**Exercise prompt:** Each line from the one that contains "Click the small" to the last line of the records below must be restated word for word.

Saved data entries:
------------------------------------------------------------------------
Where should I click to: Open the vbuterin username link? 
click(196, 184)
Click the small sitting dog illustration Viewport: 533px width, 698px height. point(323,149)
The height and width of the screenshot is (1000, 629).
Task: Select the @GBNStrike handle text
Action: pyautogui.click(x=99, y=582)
------------------------------------------------------------------------
**Exercise result:**
Click the small sitting dog illustration Viewport: 533px width, 698px height. point(323,149)
The height and width of the screenshot is (1000, 629).
Task: Select the @GBNStrike handle text
Action: pyautogui.click(x=99, y=582)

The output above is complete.